Combinatorial and probabilistic methods in biodiversity theory
Degree GrantorUniversity of Canterbury
Degree NameDoctor of Philosophy
Phylogenetic diversity (PD) is a measure of species biodiversity quantified by how much of an evolutionary tree is spanned by a subset of species. In this thesis, we study optimization problems that aim to find species sets with maximum PD in different scenarios, and examine random extinction models under various assumptions to predict the PD of species that will still be present in the future. Optimizing PD with Dependencies is a combinatorial optimization problem in which species form an ecological network. Here, we are interested in selecting species sets of a given size that are ecologically viable and that maximize PD. The NP-hardness of this problem is proved and it is established which special cases of the problem are computationally easy and which are computationally hard.

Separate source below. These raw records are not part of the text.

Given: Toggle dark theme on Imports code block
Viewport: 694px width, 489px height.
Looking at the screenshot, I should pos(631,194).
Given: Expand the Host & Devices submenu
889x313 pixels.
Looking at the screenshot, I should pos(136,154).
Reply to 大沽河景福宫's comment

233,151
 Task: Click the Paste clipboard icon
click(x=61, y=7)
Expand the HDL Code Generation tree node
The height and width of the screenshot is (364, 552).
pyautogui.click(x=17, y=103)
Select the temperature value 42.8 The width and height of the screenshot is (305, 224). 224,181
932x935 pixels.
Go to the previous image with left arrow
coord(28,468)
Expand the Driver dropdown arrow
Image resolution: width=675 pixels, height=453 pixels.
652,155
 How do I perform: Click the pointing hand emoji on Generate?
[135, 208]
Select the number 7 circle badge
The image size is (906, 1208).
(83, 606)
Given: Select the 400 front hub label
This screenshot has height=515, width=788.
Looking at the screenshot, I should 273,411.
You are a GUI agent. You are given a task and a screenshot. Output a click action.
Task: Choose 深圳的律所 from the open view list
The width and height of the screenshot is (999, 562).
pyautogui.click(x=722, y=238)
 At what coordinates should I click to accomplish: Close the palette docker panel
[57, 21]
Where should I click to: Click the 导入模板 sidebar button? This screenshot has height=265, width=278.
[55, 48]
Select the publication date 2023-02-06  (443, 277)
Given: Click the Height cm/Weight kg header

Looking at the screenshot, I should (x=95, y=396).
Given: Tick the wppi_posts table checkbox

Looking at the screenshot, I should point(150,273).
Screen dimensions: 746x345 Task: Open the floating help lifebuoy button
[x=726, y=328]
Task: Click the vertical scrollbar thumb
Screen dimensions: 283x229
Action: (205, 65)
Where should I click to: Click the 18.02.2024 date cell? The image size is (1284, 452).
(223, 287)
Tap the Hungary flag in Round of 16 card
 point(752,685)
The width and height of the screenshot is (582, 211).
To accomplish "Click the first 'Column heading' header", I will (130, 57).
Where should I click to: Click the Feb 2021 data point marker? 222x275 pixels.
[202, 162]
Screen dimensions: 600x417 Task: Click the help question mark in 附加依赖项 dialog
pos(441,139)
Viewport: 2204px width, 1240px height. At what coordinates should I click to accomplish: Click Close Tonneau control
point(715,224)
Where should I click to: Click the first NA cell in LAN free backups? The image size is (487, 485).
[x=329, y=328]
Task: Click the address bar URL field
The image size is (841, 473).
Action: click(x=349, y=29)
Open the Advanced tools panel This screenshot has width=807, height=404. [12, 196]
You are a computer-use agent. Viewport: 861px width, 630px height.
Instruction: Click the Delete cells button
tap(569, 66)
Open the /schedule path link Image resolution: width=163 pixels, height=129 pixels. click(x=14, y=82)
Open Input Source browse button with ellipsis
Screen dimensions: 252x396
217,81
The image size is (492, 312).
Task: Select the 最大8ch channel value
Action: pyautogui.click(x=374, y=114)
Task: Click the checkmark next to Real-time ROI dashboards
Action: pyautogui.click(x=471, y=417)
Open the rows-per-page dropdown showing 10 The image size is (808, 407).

It is also shown that it is NP-complete to decide whether the feasible solution obtained by the greedy algorithm is optimal. We formulate the optimization problem as an integer linear program and find exact solutions to the largest food web currently in the empirical literature. In addition, we give a generalization of PD that can be used for example when we do not know the true evolutionary history. Based on this measure, an optimization problem is formulated. We discuss the complexity and the approximability properties of this problem. In the generalized field of bullets model (g-FOB), species are assumed to become extinct with possibly different probabilities, and extinction events are independent. We show that under this model the distribution of future phylogenetic diversity converges to a normal distribution as the number of species grows. When extinction probabilities are influenced by some binary character on the tree, the state-based field of bullets model (s-FOB) represents a more realistic picture. We compare the expected loss of PD under this model to that under the associated g-FOB model and find that the former is always greater than or equal to the latter. It is natural to further generalize the s-FOB model to allow more than one binary character to affect the extinction probabilities. The expected future PD obtained for the resulting trait-dependent field of bullets model (t-FOB) is compared to that for the associated g-FOB model and our previous result is generalized.